--- Provided passage ---

On the morning of Aug. 24, 2017, Chief Judge Merrick B. Garland of the United States Court of Appeals for the District of Columbia Circuit visited Peking University Law School, and made remarks on the role of courts in the U.S. legal system in room 307, (Leo) Koguan Building. Paul D. Gewirtz, the Director of Cai Zhongceng China Center of Yale University Law School, the U.S. Justice Department's Legal Adviser Ye Ting Woo, the Director of Beijing Office of Cai Zhongceng China Center of Yale University Law School Jeremy Daum, a researcher at the Chinese Academy of Social Sciences(CASS)  Zhou Hanhua, partners from Beijing Office of King & Wood Law Firm Wang Rui, Hu Qian, Yuan Min, a partner of Beijing Long An Law Firm Chen Xu, the Vice President of Zheng Da Group Yue Zheng, and Prof. Zhang Shouwen, the Dean of Peking University Law School, the Vice Dean Prof. Wang Xixin, the Vice Dean Prof. Guo Li, Assistant Dean Yang Ming, Prof. Fu Yulin, A.P. Liu Zhewei, Assistant Dean and Director of External Affairs Office Liu Yuanyuan, attended the meeting.

---

In the account of Merrick B. Garland's 2017 visit to Peking University Law School, where did he give his remarks on the role of courts?

--- Information supplied ---

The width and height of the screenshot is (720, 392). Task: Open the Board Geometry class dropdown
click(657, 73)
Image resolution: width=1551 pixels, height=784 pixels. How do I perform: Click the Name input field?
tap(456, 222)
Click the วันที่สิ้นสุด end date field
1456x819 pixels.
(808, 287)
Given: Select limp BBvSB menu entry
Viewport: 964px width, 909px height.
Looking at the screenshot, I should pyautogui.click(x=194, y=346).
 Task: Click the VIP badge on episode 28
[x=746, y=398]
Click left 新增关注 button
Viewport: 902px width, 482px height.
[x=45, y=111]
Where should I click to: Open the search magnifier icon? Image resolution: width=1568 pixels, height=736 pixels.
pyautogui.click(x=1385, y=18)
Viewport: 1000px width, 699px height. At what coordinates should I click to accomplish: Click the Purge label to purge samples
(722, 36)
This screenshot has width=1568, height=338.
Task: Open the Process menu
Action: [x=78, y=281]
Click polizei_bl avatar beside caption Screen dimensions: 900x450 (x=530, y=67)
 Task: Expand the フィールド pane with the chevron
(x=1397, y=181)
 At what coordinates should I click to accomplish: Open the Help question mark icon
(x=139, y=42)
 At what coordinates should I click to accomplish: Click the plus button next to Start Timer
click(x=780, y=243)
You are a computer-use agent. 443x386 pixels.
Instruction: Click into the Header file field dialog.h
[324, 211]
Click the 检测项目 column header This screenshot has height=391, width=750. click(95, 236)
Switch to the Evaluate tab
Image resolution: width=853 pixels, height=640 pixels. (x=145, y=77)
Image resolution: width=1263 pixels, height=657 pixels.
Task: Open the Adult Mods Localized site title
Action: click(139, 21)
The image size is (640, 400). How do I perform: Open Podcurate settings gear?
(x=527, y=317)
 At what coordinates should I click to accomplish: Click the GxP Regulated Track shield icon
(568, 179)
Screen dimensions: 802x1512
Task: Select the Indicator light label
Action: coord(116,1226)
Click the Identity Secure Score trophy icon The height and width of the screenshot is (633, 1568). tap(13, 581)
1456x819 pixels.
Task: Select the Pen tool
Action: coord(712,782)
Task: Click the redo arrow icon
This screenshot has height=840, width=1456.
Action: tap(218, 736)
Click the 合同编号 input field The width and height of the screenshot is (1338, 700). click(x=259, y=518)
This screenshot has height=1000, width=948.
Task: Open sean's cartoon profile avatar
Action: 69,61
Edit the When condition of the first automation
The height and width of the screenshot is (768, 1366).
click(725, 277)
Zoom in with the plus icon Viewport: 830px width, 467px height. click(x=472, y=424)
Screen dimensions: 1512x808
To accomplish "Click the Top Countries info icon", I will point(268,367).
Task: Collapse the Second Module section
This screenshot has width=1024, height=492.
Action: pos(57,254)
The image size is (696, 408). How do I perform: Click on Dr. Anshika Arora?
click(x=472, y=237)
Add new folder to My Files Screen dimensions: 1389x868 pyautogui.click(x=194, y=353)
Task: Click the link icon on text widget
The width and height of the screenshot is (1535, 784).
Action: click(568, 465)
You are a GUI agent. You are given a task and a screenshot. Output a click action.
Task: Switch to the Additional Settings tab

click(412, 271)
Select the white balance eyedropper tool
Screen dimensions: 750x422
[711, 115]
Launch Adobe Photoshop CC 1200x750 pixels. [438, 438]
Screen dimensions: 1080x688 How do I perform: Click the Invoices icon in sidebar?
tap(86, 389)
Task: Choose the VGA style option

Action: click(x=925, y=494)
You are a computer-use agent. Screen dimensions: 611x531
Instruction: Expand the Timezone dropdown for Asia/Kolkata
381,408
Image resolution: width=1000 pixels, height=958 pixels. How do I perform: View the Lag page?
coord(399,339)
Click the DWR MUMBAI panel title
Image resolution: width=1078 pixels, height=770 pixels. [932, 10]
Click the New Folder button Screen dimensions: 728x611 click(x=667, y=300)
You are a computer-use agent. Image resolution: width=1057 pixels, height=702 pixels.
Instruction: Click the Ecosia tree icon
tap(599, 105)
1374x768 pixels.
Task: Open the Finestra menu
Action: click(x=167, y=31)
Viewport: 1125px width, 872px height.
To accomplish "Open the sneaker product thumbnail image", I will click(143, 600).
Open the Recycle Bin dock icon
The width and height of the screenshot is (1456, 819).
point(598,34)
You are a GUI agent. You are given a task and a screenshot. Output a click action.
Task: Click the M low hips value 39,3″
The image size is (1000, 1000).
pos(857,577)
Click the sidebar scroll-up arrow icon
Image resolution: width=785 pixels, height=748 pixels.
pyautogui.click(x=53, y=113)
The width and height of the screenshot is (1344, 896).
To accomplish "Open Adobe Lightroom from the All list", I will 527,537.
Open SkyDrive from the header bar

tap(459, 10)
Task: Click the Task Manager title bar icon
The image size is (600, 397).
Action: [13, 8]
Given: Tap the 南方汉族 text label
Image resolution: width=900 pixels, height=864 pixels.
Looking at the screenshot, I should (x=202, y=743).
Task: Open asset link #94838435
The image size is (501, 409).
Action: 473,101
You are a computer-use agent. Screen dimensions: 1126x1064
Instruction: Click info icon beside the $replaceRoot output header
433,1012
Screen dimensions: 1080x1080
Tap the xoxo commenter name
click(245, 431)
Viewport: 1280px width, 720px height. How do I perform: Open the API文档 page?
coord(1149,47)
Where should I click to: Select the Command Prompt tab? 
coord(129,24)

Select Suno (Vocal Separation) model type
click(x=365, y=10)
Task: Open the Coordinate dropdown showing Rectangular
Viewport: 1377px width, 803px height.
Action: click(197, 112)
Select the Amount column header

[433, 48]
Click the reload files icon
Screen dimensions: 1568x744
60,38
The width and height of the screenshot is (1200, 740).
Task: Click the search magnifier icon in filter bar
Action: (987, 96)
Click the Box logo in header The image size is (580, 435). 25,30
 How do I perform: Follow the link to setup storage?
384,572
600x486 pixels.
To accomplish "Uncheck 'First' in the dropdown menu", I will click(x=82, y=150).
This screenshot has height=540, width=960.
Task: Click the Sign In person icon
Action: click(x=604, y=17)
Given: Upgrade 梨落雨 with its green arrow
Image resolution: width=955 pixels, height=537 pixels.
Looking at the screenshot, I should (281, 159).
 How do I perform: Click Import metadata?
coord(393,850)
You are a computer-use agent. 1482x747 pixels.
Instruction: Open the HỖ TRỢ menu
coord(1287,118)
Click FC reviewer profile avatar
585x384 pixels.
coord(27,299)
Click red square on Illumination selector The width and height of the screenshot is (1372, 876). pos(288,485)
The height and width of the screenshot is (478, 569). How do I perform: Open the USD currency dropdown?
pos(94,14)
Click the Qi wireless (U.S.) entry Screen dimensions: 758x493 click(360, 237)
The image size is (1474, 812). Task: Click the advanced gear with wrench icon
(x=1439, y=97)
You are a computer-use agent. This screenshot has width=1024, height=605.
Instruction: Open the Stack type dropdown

---

Result of this task
Room 307 of the (Leo) Koguan Building.